Today's Best Hits
- Type: Radio network
- Country: United States

Programming
- Format: Hot adult contemporary

Ownership
- Owner: Westwood One

History
- Closed: 2014
- Former names: Best Hits, Best Variety

Coverage
- Availability: National; also distributed in Canada, Europe, Armed Forces Radio

= Today's Best Hits =

American syndicated radio format

Today's Best Hits was an American radio network with a Hot Adult Contemporary format. It played many contemporary songs. It also featured many retro (1980s) hits, and on Saturday night, it played only requested retro songs. The network was previously known as Best Hits, Best Variety. Today's Best Hits was a property of Cumulus Media Networks (now Westwood One).
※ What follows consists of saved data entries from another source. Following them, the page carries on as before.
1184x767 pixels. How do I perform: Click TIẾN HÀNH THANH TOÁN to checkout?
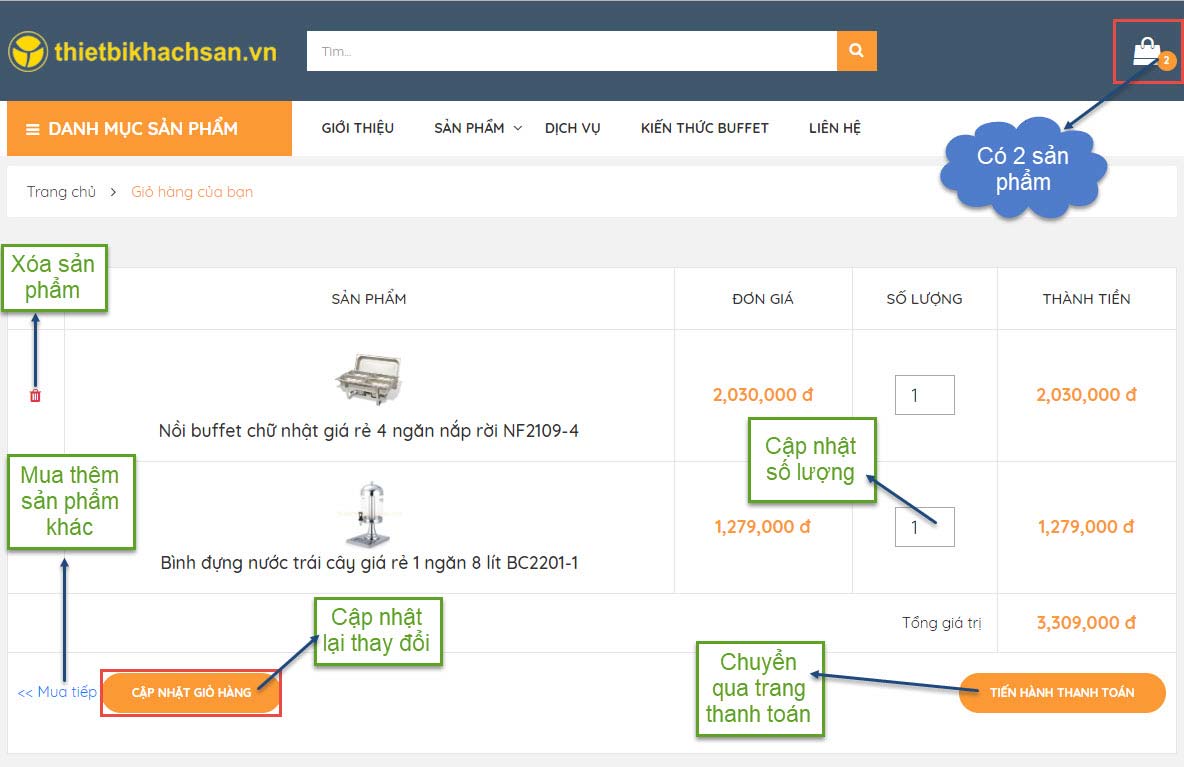coord(1061,692)
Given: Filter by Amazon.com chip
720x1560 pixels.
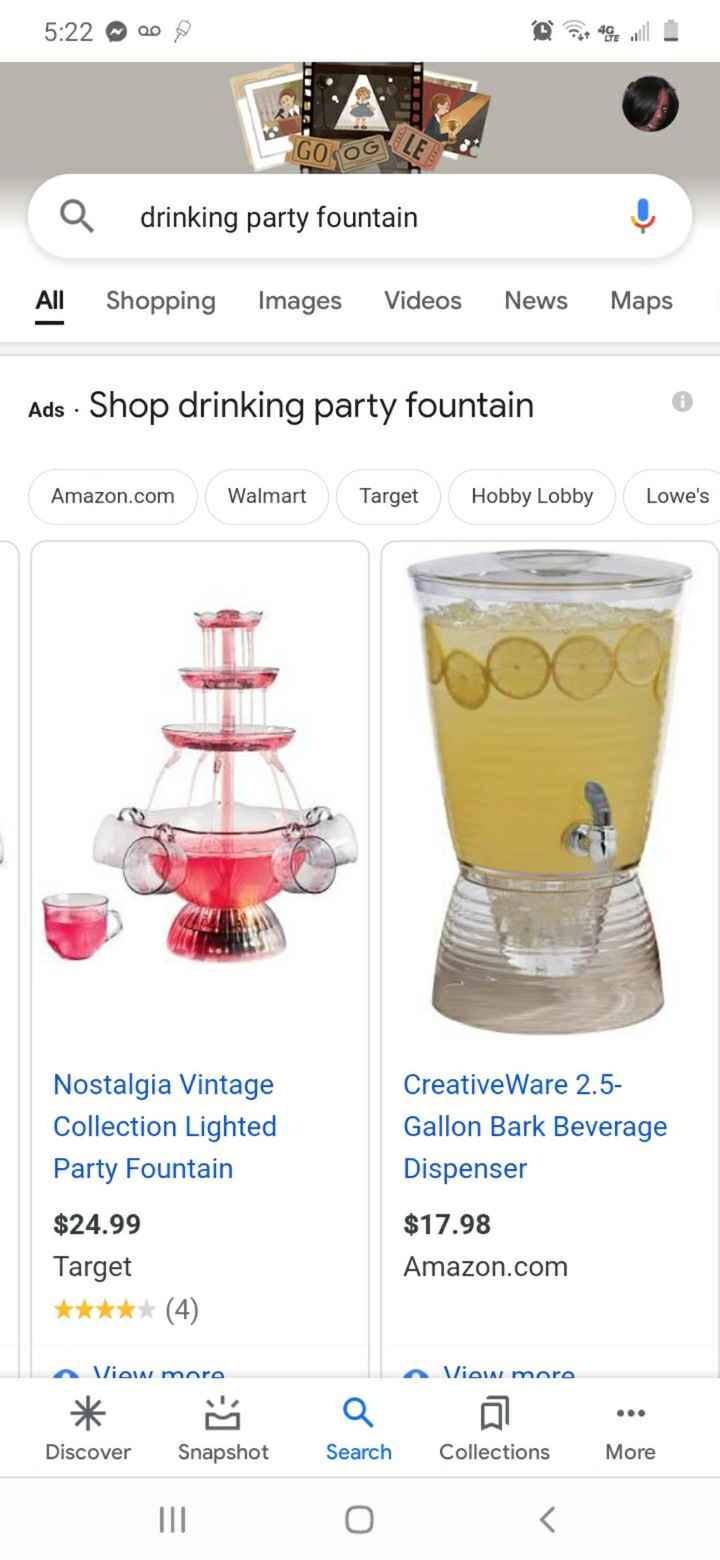Looking at the screenshot, I should coord(113,496).
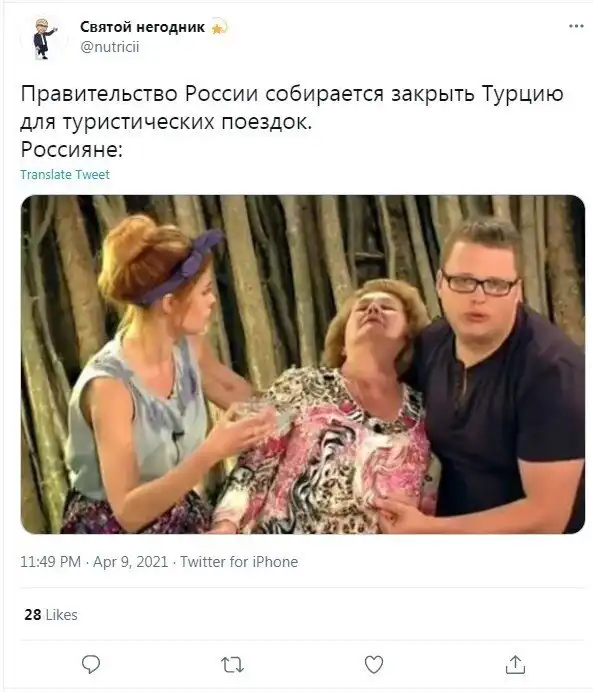View the 28 Likes list
Image resolution: width=593 pixels, height=692 pixels.
click(51, 614)
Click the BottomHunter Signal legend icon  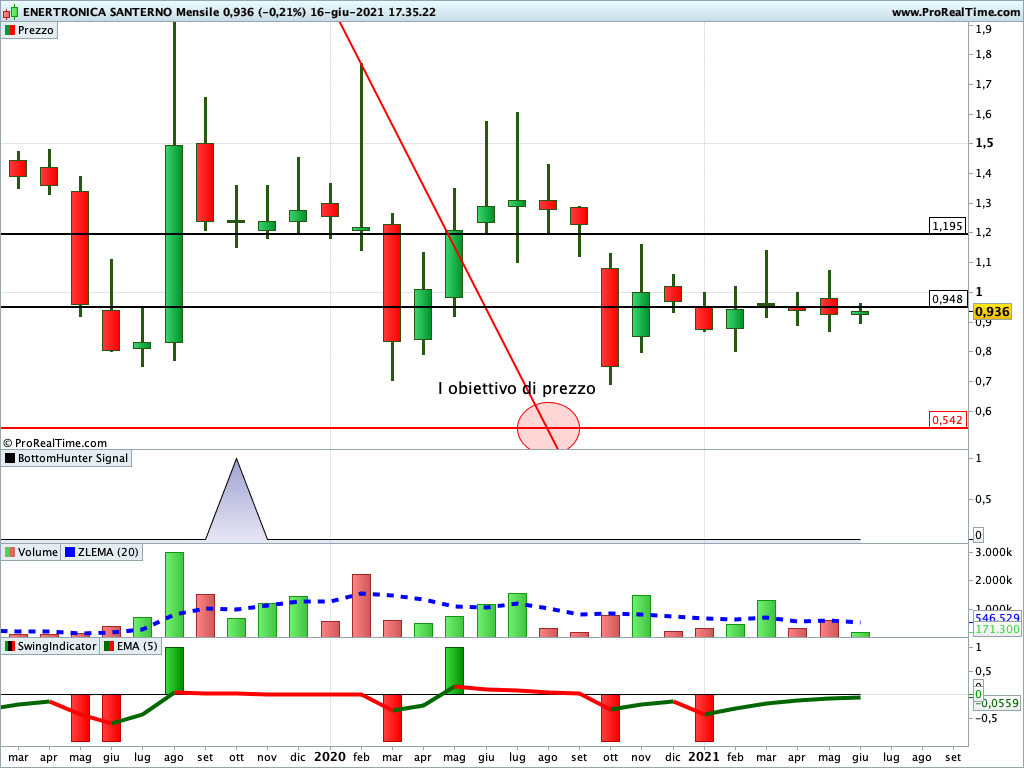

"Retro Radio", the first nationwide radio broadcast devoted solely to music from the 1980s, was launched on Saturday nights in 1997. The show was created and hosted by Thom "Booray" Daniels until 2000. The format was dissolved as Cumulus Media Networks merged with Westwood One, as there was already a "Hot AC" satellite-fed format provided by that network.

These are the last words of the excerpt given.